When my husband came home, I told him about the baby and I accidentally unwrapping one of my gifts, and I couldn't resist the urge to inform him of my opinion of his choice by making a snide remark. I instantly regretted it. My husband was hurt. He said that he knew it was sort of a family gift, but he thought that I would enjoy opening it. He apologized for being so thoughtless and vowed to go out and buy me more presents. I was speechless, and let me assure you, that doesn't happen often. How could I be so cruel?
My husband had done something honestly and with good intention, and all I did was throw it back in his face like a spoiled child. I was so ungrateful that I almost couldn't even stand myself. I still feel bad.
He doesn't know it yet, but to make amends, I baked some of his favorite cookies tonight and I went out to do a little more Christmas shopping for him. I am amazed at the human capacity to hurt one another. I can't believe that I could be so thankless and cruel for no reason. I am so sorry. Let's hope that I can restore the Christmas spirit in this house and in my heart.
You see, I have a bit of a reputation in our household for being a "peeker". I have a hard time with the temptation of wrapped packages that bear my name. When I was younger, I actually had instances of finding wrapped presents, unwrapping them to take a look, then re-wrapping them. I'm pretty bad. Now that I'm older though, I'm a little better at curbing the peeking urge, but only a little. But, I digress...

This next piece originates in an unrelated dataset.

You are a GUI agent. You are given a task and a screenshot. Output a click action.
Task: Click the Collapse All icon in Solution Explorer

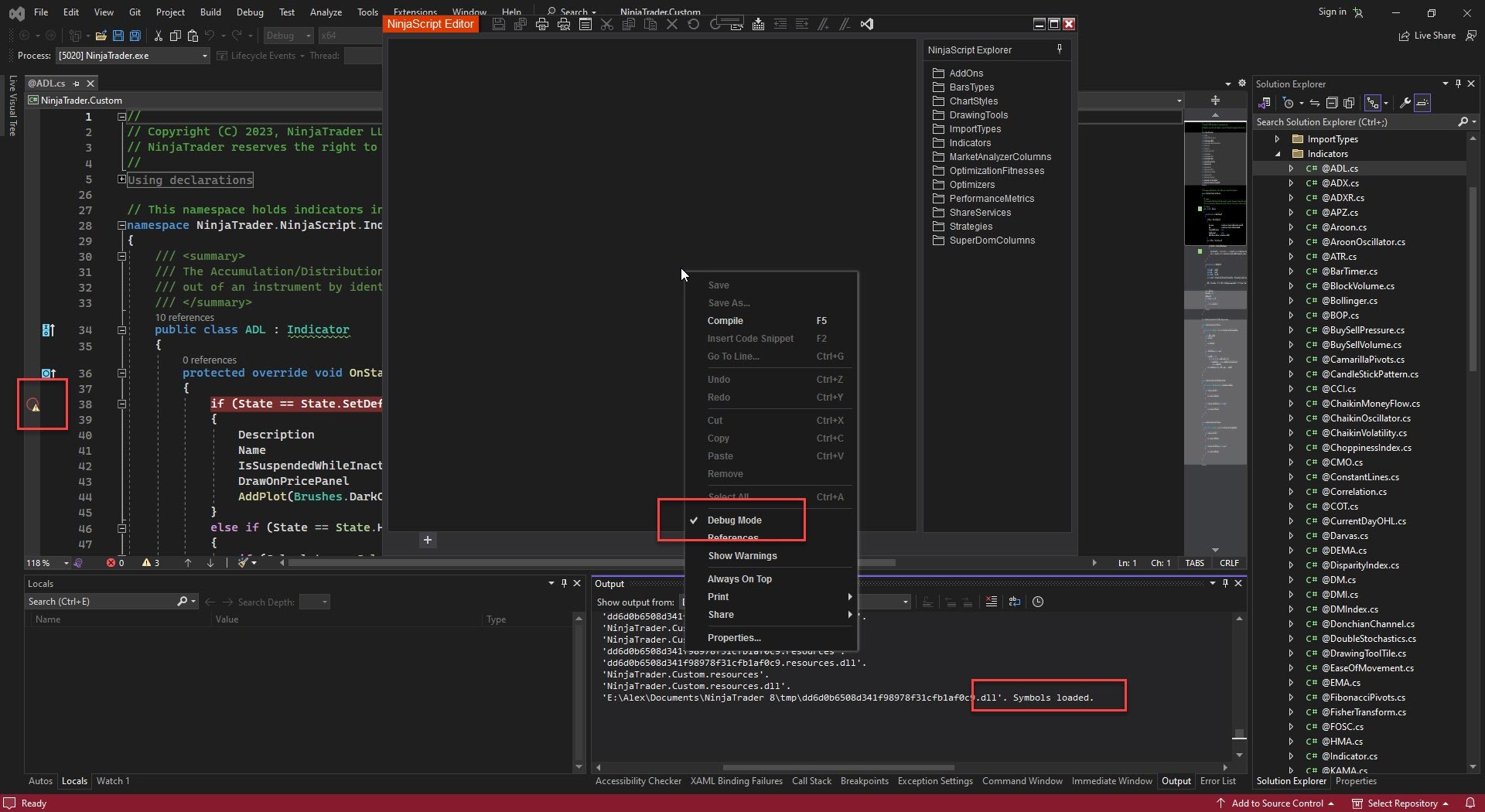tap(1332, 103)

Anyway, yesterday I was wrapping presents to put under the tree while Peanut "helped". We were listening to Christmas carols, dancing around, when I hear a faint rip. Peanut had knocked some presents and torn the paper on one of mine. I swear it was the baby and not me! I grabbed the tape to fix the tear, but of course, my curiosity go the better of me. I peeked. Now for the awful, horrible, un-Christmasy Truth. I'm an ungrateful wretch.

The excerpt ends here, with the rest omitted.